Reader Challenge #1 Solutions (Part II)

By Bill Graziano on 4 June 2001 | Tags: Reader Challenges

This article is the second summary of responses to the Reader Challenge. I'm covering solutions by Michael Price (again), Ilya Zaltsman, John Nowak and Stephen Morris. These are the fastest and cleanest solutions. I'll also cover the first entry that returned the actual values. Thanks again for your entries and I'm busy looking for another query for the next Reader Challenge.

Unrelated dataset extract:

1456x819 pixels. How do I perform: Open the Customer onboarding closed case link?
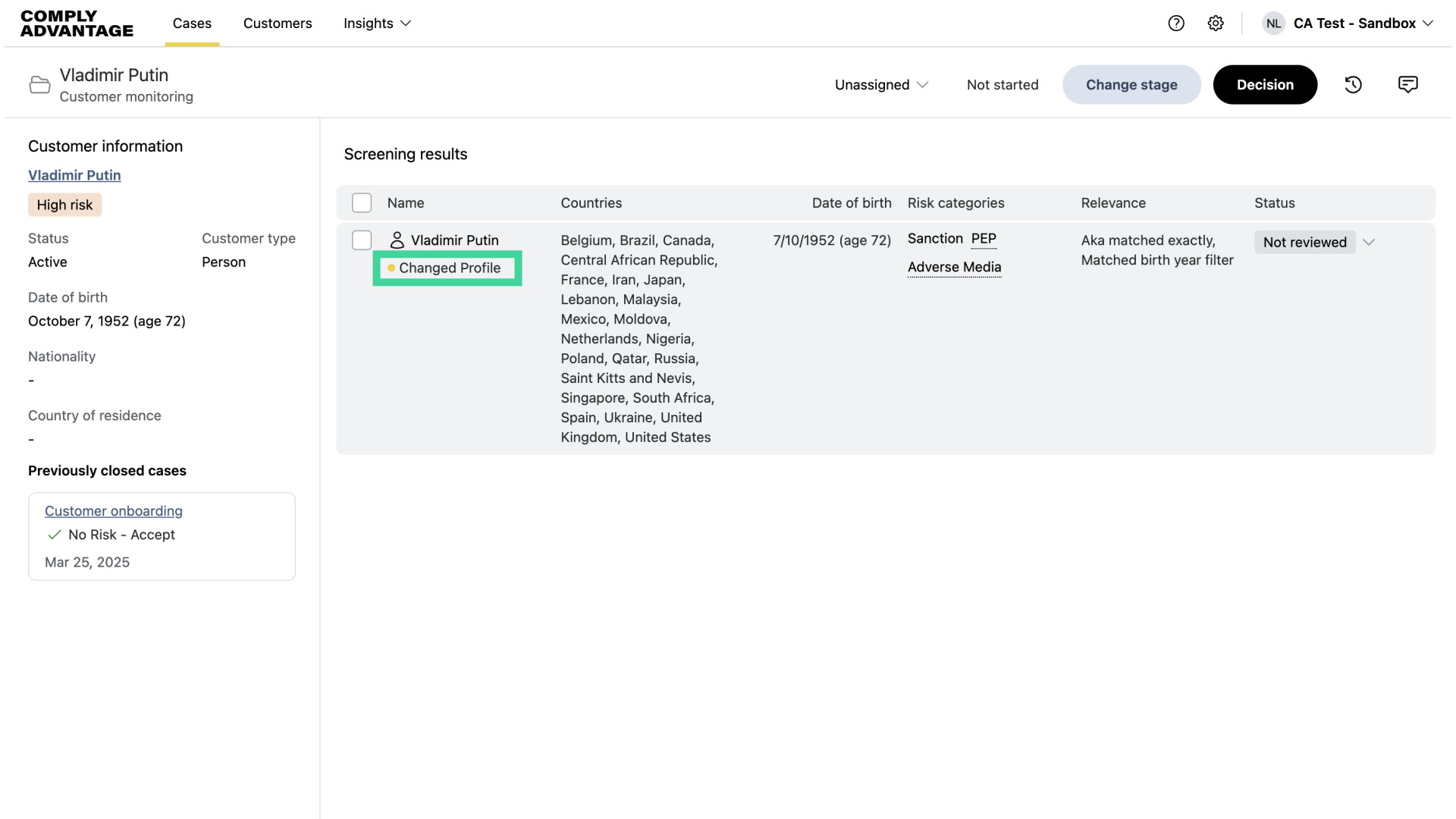(x=114, y=511)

It might be helpful to review the original challenge and the first correct response I received. I had numerous people submit articles that were pretty similar to what I already published. They are (in order of submission) sriram raghunathan, JP, Marc Yabroff, Jon Scott-Sheldon, Allison Anderson, Balachandar Ganesan, Justin Bigelow (who got me started on this), Eugene Okhrits and John Henry. I also had late entries from sqlnr, Pedro Cardoso and Tim Graham that weren't radically different from the other entries. Merkin also submitted a partial solution but he's written an article for us so he wasn't "officially" eligible.

A Clean Solution

This is a pretty subjective category. I tried to identify a solution was easy for a novice SQL developer to read and understand. I think in the future I'll present this one first and work my way up to the more complex. I thought the "cleanest" solution came from Ilya Zaltsman. He writes:

Hey, Graz!

First of all, thanks for the site -- to me it is the best source of SQL information anywhere!!!

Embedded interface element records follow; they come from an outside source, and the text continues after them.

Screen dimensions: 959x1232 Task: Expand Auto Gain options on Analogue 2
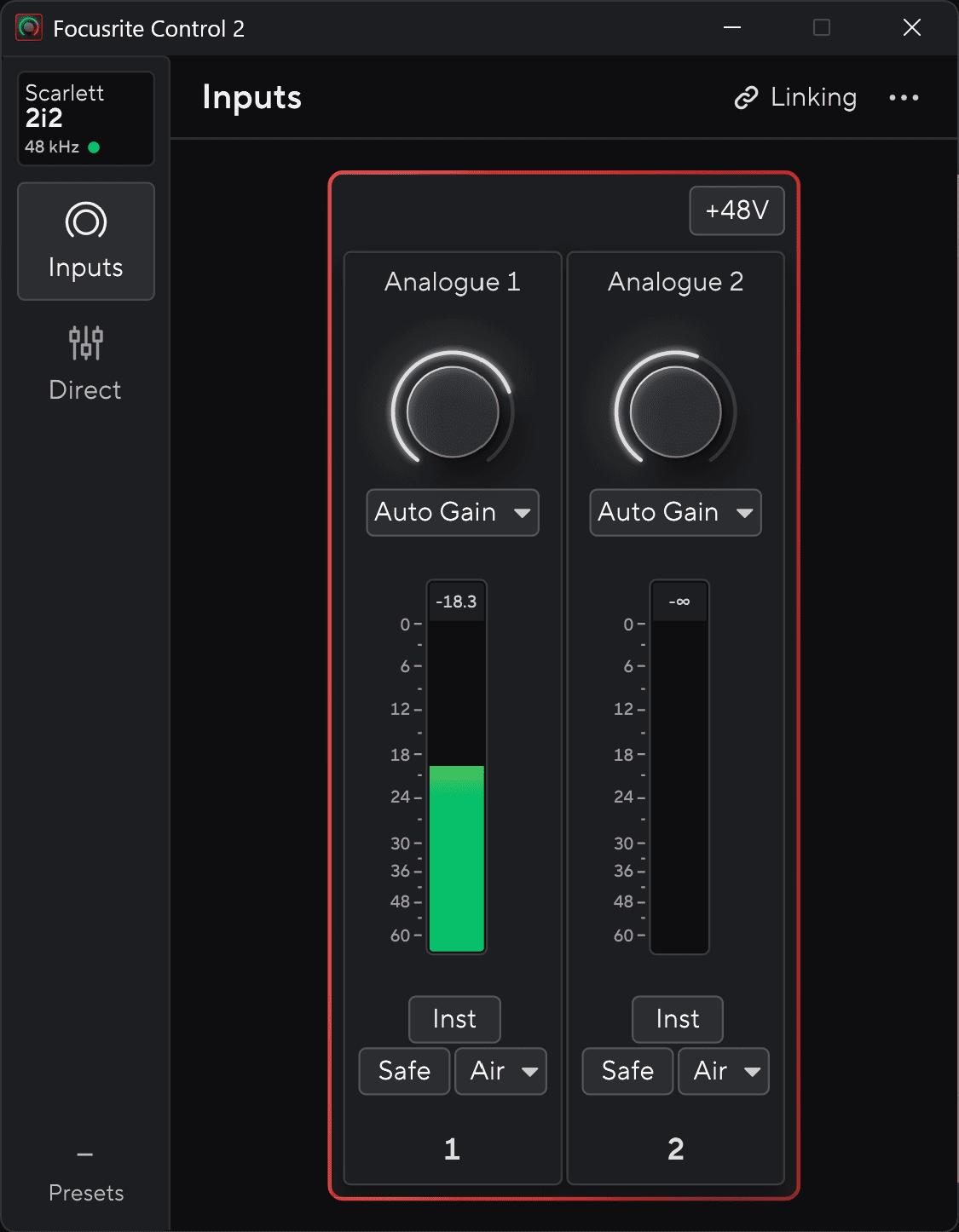[674, 512]
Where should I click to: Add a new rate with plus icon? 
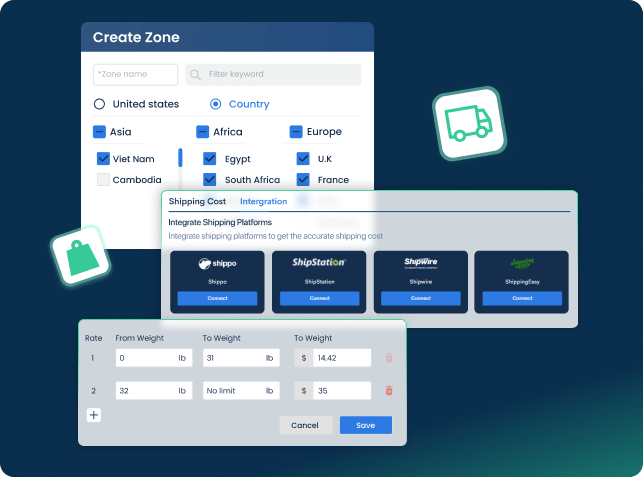coord(93,415)

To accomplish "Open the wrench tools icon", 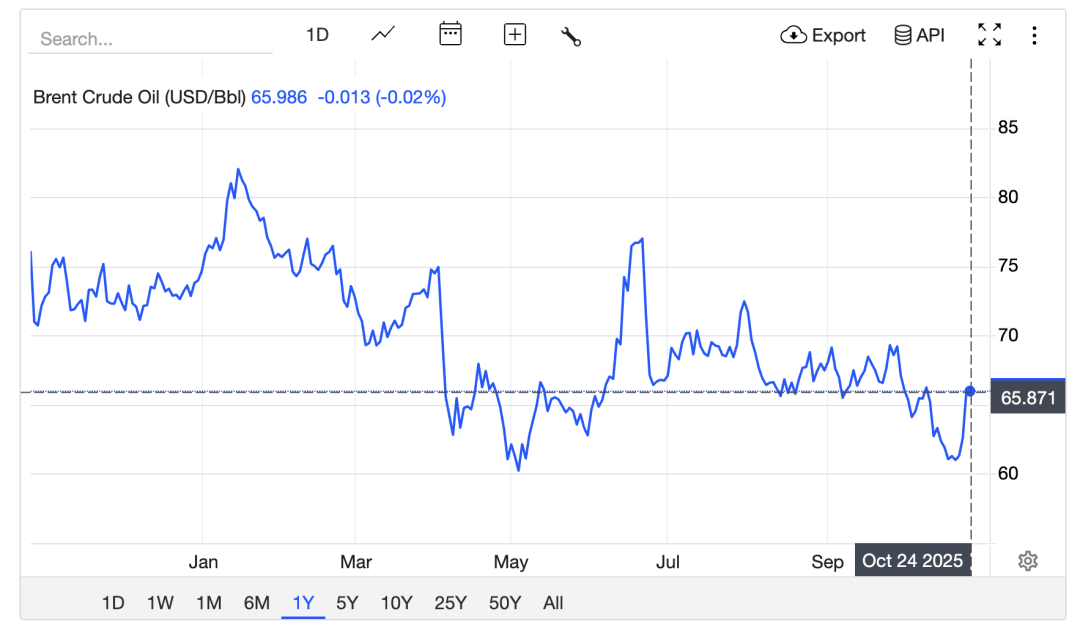I will (571, 36).
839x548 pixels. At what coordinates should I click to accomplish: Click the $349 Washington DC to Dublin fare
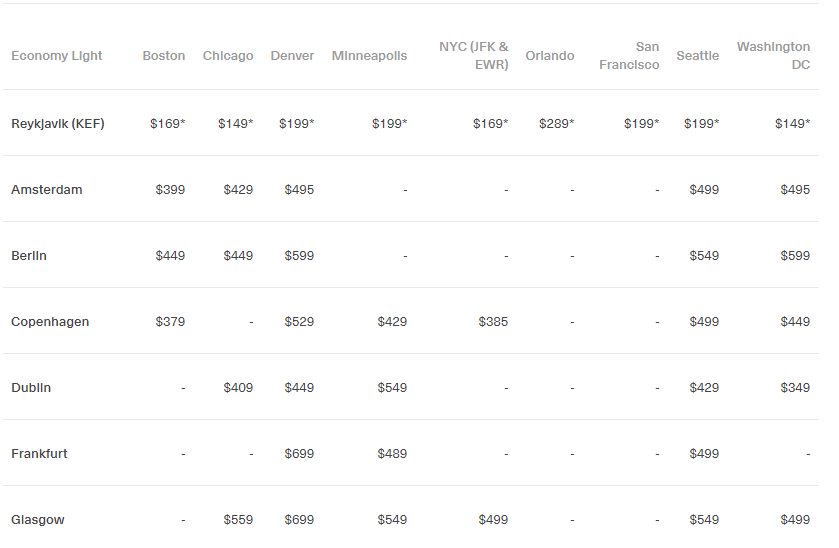point(795,388)
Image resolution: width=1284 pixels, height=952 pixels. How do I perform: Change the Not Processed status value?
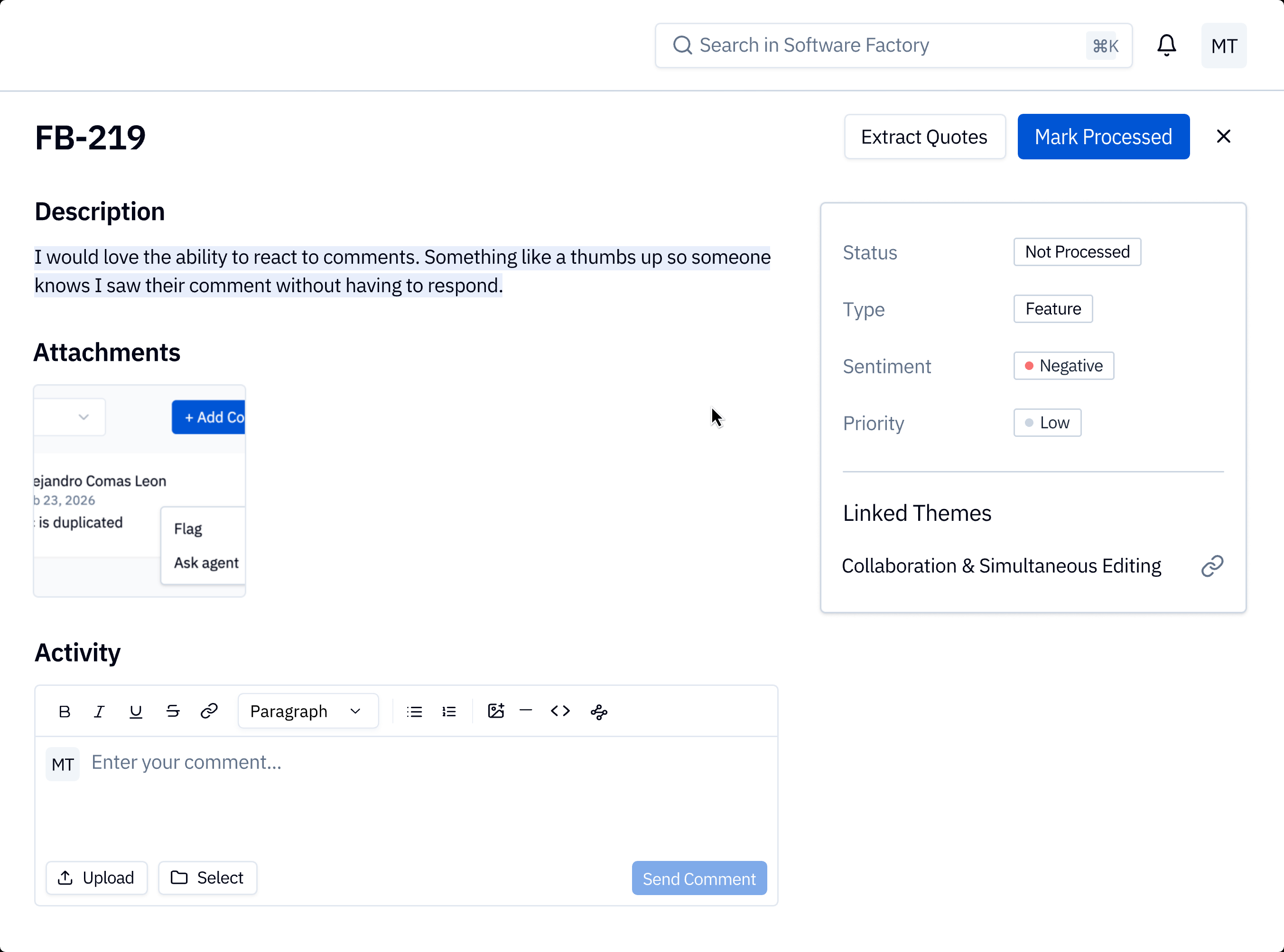coord(1077,252)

I thought I'd try my hand at answering the reader challege: Statistics... The subject I've been trying to forget (especially since I blew $350 in a casino last night)...

I can't comment on Ilya's gambling skills but his SQL skills seem to be pretty good. Here's the query he submitted:

DECLARE @Mean float 
DECLARE @StDev float 
DECLARE @LowerBound float 
DECLARE @UpperBound float 

--Get Mean and StDev
SELECT @Mean = AVG(Ind_Ret), 
@StDev = STDEV(Ind_Ret) FROM Samples 

----Get Upper and Lower bounds of the range 
SELECT @LowerBound = @Mean - (@StDev * 3), 
@UpperBound = @Mean + (@StDev * 3) 

----Count the outliers 
SELECT 
  (SELECT Count(Ind_Ret) as Outliers_Below 
    FROM Samples 
    WHERE Ind_Ret<@LowerBound) as Outliers_Below , 
  (SELECT Count(Ind_Ret) as Outliers_Below 
    FROM Samples 
    WHERE Ind_Ret>@UpperBound) as Outliers_Above

I think this lays out the steps that the query has to go through pretty thoroughly. Ilya also gets bonus points for using comments. This query generates three table scans which isn't all that bad. I've got solutions with two table scans but I've also got solutions with five table scans.

Returning the Values

John Nowak sent in the first solution that returned the actual values in a single SELECT statement. Here's his solution:

SELECT  so.ind_ret AS OverYakLimit, 
        su.ind_ret AS UnderYakLimit 
FROM samples s 
LEFT JOIN samples so 
ON s.ind_ret = so.ind_ret 
AND so.ind_ret >(SELECT ISNULL((AVG(Ind_Ret) + STDEV(Ind_Ret) * 3),0) 
                AS CountstdCountOverLimit 
                FROM Samples) 
LEFT JOIN samples su 
ON s.ind_ret = su.ind_ret 
AND su.ind_ret <(SELECT ISNULL((AVG(Ind_Ret) - STDEV(Ind_Ret) * 3),0) 
                AS CountstdCountOverLimit 
                FROM Samples) 
WHERE   (ISNULL(so.ind_ret,0) + ISNULL(su.ind_ret,0)) > 0 
ORDER BY so.ind_ret, su.ind_ret

It generates five table scans but does return all the values. Plus he gets bonus points for a few Yak references.

Two Table Scans

I don't think this query can be written in a single table scan. You need one full scan to determine the standard deviation and average. You need a second scan to identify records that are more than three standard deviations from the average. I got two solutions with two table scans from Michael Price and Ilya Zaltsman. Michael was first and writes (in his second email):

Well, when driving home last night I was thinking about this some more, and came up with a qry that only uses 2 table scans . . . Now maybe I can get this out of my head <g>, I don't think a single pass on the table is possible, but look forward to the other users responses to see if they came up with a way.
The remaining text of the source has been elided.